The whole invoice-to-payment process can be automated, with limited human oversight. And improvements in computer vision are extending RPA into other fields, ranging from medicine to law enforcement.

Learning systems

But perhaps the greatest potential for smarter RPA lies in systems that can learn and improve as they work. More prosaically, systems that also use their intelligence to make it easier for humans to automate processes in the first place.

“RPA application vendors have introduced discovery tools as well as process mining solutions for process streamlining and re-engineering,” says Jukka Virkkunen, co-founder of Digital Workforce. “Better functioning and business-supporting processes will continue to operate autonomously and will not require management like the current ones.”

In short, the next generation of RPA will find, and fix, problems.

“RPA is being integrated as part of larger intelligent automation systems,” says Kalyan Kumar, chief technology officer at HCL Technologies. “You can have a chatbot or cognitive virtual assistant at the front end and RPA in the back end to execute activities or as part of an orchestration process.
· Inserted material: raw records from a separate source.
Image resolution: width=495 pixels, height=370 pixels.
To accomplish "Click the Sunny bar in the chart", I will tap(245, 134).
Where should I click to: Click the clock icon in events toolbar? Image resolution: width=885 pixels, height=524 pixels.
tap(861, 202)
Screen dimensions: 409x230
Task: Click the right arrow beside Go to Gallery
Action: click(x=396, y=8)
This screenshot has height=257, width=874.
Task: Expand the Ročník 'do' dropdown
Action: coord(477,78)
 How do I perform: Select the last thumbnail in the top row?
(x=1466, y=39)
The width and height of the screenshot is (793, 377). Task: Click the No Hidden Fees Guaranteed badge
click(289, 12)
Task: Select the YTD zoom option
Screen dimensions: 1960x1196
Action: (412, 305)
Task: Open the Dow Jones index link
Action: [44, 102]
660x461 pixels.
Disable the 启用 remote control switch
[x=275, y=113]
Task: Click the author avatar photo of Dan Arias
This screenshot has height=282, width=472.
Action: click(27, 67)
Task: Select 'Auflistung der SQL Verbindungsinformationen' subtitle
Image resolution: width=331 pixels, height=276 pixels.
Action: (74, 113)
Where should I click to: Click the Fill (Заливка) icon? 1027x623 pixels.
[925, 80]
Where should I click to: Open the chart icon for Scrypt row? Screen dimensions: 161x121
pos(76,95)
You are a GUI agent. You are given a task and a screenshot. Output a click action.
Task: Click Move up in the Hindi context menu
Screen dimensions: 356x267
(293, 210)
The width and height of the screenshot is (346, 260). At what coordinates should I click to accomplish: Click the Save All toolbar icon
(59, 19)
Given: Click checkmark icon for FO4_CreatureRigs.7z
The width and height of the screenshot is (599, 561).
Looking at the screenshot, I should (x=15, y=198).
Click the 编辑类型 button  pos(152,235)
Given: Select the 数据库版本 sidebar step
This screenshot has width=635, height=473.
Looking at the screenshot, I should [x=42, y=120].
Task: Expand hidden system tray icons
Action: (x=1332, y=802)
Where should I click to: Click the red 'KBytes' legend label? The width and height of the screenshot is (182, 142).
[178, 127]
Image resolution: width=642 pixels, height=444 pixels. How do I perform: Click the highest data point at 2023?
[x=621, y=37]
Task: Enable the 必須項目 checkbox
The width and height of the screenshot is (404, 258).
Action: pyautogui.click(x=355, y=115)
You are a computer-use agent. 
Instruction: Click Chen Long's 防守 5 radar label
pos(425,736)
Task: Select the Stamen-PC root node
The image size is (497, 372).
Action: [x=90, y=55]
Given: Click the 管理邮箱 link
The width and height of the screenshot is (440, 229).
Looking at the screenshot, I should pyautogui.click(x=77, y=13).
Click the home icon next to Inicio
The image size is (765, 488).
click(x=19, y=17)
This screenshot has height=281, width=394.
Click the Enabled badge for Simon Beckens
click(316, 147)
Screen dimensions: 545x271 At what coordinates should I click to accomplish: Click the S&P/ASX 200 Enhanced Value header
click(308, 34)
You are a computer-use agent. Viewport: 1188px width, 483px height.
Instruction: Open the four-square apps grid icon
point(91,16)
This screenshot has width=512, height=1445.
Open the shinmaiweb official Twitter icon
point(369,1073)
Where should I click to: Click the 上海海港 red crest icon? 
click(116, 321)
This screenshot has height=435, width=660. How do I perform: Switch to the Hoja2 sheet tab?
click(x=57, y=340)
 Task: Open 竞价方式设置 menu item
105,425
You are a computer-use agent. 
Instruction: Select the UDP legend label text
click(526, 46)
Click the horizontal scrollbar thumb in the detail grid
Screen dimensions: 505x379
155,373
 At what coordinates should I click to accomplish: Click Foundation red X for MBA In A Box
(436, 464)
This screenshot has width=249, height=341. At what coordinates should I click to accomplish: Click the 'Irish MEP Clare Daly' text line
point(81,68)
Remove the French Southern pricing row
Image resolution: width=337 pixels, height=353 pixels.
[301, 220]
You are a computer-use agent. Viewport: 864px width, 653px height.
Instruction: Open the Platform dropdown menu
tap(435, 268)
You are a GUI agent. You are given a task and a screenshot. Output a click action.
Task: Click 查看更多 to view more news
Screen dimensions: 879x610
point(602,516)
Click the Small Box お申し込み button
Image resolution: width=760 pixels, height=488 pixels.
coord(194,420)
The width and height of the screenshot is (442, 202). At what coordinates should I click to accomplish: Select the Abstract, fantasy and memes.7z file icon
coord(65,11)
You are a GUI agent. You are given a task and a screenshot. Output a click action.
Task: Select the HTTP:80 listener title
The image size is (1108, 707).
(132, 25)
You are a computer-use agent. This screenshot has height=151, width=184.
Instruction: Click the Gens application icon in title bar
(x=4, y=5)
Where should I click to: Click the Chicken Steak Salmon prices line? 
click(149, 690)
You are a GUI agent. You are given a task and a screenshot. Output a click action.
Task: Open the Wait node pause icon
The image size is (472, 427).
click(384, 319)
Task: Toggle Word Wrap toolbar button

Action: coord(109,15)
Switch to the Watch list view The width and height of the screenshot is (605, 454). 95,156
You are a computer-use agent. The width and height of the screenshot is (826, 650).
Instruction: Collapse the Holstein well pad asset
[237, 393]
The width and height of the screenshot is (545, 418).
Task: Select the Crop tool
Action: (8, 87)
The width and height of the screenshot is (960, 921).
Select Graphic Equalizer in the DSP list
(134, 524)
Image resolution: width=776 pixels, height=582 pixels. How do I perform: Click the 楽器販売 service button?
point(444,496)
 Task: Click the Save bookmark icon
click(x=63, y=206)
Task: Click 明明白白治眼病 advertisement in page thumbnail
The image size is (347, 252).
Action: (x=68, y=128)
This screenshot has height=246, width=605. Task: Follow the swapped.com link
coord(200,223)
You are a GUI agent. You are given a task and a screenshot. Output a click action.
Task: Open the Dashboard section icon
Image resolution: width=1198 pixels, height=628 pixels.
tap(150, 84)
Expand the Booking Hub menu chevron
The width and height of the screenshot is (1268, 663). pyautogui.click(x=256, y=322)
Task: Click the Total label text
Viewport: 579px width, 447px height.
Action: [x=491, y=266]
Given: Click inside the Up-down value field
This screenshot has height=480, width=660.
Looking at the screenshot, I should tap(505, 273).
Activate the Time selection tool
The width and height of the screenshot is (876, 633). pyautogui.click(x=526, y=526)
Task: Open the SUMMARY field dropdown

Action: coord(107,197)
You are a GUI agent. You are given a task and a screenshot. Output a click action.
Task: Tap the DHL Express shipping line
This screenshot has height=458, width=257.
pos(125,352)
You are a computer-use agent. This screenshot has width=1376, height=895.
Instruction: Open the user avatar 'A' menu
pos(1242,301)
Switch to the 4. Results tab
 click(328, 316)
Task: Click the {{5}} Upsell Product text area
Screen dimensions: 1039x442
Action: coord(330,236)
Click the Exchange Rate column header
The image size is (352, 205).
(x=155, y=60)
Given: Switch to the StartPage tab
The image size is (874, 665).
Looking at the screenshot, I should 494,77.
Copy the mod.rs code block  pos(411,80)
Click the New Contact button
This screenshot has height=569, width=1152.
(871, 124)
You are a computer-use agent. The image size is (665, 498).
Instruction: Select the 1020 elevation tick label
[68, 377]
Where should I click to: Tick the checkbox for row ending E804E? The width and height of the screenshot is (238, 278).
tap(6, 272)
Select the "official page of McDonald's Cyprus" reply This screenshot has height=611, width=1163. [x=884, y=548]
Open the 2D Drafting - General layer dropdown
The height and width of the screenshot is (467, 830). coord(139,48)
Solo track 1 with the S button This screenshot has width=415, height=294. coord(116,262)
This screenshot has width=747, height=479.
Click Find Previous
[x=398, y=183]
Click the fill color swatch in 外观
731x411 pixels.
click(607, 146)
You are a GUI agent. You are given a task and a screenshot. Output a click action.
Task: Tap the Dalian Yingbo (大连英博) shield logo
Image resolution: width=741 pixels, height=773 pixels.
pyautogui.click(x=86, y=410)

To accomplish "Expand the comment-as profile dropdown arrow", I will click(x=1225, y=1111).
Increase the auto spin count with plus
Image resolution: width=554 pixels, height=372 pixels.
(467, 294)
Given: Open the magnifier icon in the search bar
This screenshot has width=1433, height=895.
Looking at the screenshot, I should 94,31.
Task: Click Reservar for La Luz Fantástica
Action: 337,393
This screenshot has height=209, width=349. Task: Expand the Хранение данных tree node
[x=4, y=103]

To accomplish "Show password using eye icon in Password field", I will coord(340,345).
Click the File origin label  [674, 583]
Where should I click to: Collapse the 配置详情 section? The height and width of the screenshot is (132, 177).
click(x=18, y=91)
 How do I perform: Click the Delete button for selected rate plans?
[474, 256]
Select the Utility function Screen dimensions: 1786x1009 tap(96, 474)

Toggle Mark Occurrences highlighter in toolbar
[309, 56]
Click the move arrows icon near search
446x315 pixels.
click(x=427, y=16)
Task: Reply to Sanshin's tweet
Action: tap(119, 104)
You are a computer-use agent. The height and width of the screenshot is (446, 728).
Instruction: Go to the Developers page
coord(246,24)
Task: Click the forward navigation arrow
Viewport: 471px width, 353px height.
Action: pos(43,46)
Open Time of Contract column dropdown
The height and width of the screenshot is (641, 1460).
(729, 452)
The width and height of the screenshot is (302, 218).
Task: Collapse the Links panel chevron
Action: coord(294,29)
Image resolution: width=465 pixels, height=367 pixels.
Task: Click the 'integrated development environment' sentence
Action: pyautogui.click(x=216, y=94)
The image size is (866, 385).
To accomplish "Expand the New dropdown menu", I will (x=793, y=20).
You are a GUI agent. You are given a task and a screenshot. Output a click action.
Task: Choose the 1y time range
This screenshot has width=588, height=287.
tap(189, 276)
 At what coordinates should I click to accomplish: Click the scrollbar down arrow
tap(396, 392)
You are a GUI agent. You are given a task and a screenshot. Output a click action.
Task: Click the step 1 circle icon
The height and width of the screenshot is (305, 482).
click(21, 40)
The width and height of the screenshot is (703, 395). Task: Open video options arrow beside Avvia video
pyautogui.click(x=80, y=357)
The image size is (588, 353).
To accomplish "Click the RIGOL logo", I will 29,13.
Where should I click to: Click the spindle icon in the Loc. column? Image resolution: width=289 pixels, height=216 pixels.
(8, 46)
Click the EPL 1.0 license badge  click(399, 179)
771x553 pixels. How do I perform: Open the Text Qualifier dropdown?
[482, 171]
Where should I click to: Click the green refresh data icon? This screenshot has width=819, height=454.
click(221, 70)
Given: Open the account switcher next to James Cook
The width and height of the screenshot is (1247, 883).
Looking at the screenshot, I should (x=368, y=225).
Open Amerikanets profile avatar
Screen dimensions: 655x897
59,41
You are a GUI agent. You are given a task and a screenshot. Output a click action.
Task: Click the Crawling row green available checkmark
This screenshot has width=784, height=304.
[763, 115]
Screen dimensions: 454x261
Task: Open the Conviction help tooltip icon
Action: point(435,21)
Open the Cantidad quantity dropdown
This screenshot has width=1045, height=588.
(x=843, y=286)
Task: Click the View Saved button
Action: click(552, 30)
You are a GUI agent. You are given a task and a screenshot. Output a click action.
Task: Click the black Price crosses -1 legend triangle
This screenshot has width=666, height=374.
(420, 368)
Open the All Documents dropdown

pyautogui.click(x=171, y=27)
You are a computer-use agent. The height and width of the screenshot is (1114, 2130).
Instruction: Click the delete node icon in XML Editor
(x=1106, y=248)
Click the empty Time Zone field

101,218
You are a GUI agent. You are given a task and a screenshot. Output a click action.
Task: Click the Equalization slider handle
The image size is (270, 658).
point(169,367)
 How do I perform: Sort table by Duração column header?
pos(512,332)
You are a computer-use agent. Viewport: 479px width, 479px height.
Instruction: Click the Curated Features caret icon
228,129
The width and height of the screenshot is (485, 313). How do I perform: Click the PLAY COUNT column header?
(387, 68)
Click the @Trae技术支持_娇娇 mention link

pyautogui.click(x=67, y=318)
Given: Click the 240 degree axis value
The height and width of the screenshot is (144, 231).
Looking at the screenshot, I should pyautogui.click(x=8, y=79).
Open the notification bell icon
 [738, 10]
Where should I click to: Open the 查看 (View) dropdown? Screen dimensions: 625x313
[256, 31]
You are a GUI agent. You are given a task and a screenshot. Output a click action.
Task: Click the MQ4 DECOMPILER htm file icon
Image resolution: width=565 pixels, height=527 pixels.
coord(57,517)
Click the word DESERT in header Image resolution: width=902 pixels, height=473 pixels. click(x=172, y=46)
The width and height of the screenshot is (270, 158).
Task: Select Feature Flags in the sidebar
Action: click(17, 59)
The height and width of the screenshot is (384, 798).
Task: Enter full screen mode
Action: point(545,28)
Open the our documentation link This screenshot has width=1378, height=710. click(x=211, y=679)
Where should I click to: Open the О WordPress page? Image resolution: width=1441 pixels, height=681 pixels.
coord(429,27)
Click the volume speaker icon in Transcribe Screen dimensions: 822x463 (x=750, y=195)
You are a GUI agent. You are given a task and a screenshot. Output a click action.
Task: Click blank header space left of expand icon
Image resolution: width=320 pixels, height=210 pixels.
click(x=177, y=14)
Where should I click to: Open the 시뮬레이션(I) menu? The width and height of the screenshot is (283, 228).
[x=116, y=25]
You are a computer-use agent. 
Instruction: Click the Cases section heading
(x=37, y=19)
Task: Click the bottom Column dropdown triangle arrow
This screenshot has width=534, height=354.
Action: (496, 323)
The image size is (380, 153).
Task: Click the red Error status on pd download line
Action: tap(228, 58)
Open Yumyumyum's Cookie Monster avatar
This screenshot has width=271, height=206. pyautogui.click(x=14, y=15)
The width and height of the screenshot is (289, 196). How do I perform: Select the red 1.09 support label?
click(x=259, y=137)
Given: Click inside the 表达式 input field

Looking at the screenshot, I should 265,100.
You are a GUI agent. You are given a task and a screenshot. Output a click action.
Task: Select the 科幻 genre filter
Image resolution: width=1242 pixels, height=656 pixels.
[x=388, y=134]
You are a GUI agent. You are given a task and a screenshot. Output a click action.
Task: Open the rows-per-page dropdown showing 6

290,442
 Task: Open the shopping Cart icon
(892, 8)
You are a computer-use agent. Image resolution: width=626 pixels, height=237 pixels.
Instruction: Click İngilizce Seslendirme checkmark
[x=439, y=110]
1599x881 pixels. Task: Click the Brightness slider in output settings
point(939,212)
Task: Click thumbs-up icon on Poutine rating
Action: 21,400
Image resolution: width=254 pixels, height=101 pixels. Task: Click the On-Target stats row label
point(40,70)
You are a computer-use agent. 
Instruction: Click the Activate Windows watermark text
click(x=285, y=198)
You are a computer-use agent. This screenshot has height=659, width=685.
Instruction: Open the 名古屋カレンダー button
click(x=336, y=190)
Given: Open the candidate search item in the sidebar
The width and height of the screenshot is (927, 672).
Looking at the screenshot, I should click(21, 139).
Then you really start to get value from RPA.”

“Over the last 10 years, RPA has upskilled an entire generation of non-technical citizen developers”
Chris Huff, Kofax

RPA, although effective, can be time-consuming to set up because a human has to capture the processes and write the rules. Over the last few years, RPA suppliers have moved towards low-code or no-code environments to make it easier for business units to create their own RPA systems or bots. With tools such as Microsoft’s PowerAutomate, bots can even be created by individual users on their desktops.

“Over the past 10 years, RPA has upskilled an entire generation of non-technical citizen developers,” says Kofax’s Huff. “Now ‘automation builders’ can use AI for intelligent content processing, to allow better collaboration between people and machines.”

But whether RPA, even with AI, will deliver its potential will depend on how it is implemented. “There is always a risk that you just automate an inefficient process,” says Gartner’s Tornbohm. “There is also a risk that you hold on to a bad applications suite when it should be rethought – and that you lose some opportunity to justify the legacy replacement as it is supported by RPA.”

CIOs need to be sure that RPA is not simply patching up systems that are past their sell-by date.

And, as RWS’s Bara says, the best way is to start projects small and then grow. “Projects are not successful when they try to tackle large problems early on,” he says. “The way to do it is to break it down so you solve big problems by solving small problems. That is where RPA needs to go.”